--- Provided data Enclosed Below ---

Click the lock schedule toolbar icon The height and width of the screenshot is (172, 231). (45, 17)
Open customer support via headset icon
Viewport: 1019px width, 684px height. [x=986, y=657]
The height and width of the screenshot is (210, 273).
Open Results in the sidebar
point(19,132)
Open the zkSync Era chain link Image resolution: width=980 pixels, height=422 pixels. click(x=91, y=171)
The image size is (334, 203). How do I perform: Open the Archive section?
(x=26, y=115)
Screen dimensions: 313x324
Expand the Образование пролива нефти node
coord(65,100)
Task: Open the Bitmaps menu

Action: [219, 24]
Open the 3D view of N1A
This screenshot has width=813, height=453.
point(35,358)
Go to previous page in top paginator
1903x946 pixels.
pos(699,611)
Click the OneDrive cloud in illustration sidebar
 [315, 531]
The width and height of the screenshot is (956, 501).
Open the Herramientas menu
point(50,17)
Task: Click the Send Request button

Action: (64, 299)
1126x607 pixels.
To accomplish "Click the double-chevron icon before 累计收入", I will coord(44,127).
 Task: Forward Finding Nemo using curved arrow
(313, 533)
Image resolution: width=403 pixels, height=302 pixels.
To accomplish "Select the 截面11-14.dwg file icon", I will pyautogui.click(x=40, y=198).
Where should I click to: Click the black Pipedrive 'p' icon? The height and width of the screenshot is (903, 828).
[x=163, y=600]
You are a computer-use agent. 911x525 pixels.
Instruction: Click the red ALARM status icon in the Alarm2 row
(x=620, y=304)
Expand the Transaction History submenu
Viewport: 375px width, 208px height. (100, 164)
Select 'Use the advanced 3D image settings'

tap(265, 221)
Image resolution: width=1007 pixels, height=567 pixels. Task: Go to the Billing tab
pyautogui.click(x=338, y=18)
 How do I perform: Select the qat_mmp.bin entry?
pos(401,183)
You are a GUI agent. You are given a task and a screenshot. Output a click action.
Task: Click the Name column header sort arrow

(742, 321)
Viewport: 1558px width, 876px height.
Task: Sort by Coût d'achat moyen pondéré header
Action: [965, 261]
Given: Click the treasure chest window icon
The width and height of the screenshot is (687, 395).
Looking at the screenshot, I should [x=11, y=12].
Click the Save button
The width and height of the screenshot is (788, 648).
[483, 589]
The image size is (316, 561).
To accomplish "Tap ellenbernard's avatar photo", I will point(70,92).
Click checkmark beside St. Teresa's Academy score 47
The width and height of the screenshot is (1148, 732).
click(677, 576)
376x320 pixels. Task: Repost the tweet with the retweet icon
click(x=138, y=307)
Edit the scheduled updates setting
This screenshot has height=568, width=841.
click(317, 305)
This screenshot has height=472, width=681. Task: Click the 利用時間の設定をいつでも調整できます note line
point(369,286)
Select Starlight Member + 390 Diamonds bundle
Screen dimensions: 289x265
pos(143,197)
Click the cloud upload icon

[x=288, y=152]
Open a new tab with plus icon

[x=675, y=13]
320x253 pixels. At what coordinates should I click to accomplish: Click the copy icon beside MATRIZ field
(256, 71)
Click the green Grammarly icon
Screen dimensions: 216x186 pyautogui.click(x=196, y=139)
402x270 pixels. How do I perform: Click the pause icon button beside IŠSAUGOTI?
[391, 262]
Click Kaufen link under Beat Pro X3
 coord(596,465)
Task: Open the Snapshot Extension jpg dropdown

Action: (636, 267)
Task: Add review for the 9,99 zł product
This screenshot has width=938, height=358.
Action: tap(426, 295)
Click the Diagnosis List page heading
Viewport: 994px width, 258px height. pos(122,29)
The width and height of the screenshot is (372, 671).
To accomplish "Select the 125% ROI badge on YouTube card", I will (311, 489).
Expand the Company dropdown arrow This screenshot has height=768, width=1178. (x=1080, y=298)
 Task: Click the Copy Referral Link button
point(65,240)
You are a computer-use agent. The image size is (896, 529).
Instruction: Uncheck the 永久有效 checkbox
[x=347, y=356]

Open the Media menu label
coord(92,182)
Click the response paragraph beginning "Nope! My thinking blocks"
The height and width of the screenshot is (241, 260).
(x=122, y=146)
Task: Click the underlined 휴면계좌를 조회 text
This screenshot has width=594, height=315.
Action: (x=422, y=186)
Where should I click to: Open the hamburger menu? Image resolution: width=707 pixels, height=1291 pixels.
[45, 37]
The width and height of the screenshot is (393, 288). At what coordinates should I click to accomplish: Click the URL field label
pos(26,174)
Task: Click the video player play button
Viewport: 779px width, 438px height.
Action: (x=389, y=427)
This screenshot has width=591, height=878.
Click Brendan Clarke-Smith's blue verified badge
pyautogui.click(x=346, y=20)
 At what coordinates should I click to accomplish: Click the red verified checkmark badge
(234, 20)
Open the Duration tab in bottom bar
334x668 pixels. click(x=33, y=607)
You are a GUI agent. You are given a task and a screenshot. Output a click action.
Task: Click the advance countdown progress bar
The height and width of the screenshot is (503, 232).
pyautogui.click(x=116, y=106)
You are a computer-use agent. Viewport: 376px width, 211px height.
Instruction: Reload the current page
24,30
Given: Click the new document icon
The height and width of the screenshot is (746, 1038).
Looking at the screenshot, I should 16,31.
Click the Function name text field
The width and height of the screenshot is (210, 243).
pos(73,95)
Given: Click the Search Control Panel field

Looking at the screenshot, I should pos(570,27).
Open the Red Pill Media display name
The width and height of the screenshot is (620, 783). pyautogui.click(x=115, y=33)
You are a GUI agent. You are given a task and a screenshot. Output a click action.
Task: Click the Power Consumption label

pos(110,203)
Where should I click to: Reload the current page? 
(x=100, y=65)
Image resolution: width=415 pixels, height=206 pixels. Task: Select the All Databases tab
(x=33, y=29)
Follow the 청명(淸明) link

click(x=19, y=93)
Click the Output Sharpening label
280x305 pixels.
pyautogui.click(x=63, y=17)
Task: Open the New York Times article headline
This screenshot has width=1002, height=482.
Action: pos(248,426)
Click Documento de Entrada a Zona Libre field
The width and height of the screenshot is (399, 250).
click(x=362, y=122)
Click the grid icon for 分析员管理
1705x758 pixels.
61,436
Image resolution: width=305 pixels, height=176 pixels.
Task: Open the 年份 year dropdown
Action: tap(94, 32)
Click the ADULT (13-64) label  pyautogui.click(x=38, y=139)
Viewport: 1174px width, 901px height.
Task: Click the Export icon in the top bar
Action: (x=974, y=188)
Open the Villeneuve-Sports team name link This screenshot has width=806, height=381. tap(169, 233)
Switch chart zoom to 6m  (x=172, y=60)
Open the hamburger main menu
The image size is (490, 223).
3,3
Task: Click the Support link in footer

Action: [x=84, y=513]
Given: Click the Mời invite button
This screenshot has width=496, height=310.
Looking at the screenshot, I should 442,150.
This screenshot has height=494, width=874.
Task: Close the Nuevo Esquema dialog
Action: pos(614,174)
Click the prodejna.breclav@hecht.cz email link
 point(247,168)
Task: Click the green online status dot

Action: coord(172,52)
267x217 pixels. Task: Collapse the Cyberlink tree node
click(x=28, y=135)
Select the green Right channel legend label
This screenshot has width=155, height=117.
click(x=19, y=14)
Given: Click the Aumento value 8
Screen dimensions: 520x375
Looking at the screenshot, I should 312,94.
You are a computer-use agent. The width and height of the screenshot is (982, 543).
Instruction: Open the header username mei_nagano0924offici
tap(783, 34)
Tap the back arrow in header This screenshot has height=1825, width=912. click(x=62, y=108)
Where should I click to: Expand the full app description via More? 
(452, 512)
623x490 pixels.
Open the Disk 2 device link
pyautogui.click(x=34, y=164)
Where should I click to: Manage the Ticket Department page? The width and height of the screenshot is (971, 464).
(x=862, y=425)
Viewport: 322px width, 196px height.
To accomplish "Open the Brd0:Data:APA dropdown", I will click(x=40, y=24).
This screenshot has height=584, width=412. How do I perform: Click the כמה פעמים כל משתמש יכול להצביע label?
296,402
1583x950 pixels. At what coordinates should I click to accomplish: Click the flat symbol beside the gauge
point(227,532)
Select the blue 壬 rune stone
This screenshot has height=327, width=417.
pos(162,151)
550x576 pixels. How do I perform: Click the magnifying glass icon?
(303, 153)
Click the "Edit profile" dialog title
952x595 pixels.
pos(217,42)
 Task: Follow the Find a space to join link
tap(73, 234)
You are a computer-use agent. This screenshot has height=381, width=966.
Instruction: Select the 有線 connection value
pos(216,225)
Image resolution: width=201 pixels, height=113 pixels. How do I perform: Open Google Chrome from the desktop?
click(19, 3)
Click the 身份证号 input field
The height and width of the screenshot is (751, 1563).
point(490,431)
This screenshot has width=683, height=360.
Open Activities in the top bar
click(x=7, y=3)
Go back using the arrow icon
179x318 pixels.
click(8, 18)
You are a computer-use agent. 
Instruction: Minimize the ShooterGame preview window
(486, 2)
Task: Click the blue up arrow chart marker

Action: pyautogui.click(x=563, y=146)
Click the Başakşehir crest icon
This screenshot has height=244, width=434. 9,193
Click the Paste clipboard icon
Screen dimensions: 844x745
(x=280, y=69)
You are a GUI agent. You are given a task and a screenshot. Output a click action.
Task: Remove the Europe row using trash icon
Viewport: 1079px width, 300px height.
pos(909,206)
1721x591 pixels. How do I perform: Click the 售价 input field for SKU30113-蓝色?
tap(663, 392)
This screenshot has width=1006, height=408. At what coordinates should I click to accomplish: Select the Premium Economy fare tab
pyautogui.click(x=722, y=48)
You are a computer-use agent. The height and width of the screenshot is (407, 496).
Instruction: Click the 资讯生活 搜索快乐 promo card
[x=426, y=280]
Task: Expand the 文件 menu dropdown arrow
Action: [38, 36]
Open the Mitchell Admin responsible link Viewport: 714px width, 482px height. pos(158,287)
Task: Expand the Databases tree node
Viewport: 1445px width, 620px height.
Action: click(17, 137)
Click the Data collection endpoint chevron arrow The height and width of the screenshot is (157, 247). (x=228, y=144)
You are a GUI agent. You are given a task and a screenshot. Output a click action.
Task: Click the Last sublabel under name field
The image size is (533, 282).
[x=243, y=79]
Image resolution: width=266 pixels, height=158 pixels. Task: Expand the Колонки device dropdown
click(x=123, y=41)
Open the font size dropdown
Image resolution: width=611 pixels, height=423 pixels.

--- End of Enclosed Provided data ---

| Your instructions |
Which lines above run from the one containing "Task: Forward Finding" down to the one containing "Given: Click the treasure chest window icon"? Repeat exactly those, both ends included, and nothing else.

| Expected output |
 Task: Forward Finding Nemo using curved arrow
(313, 533)
Image resolution: width=403 pixels, height=302 pixels.
To accomplish "Select the 截面11-14.dwg file icon", I will pyautogui.click(x=40, y=198).
Where should I click to: Click the black Pipedrive 'p' icon? The height and width of the screenshot is (903, 828).
[x=163, y=600]
You are a computer-use agent. 911x525 pixels.
Instruction: Click the red ALARM status icon in the Alarm2 row
(x=620, y=304)
Expand the Transaction History submenu
Viewport: 375px width, 208px height. (100, 164)
Select 'Use the advanced 3D image settings'

tap(265, 221)
Image resolution: width=1007 pixels, height=567 pixels. Task: Go to the Billing tab
pyautogui.click(x=338, y=18)
 How do I perform: Select the qat_mmp.bin entry?
pos(401,183)
You are a GUI agent. You are given a task and a screenshot. Output a click action.
Task: Click the Name column header sort arrow

(742, 321)
Viewport: 1558px width, 876px height.
Task: Sort by Coût d'achat moyen pondéré header
Action: [965, 261]
Given: Click the treasure chest window icon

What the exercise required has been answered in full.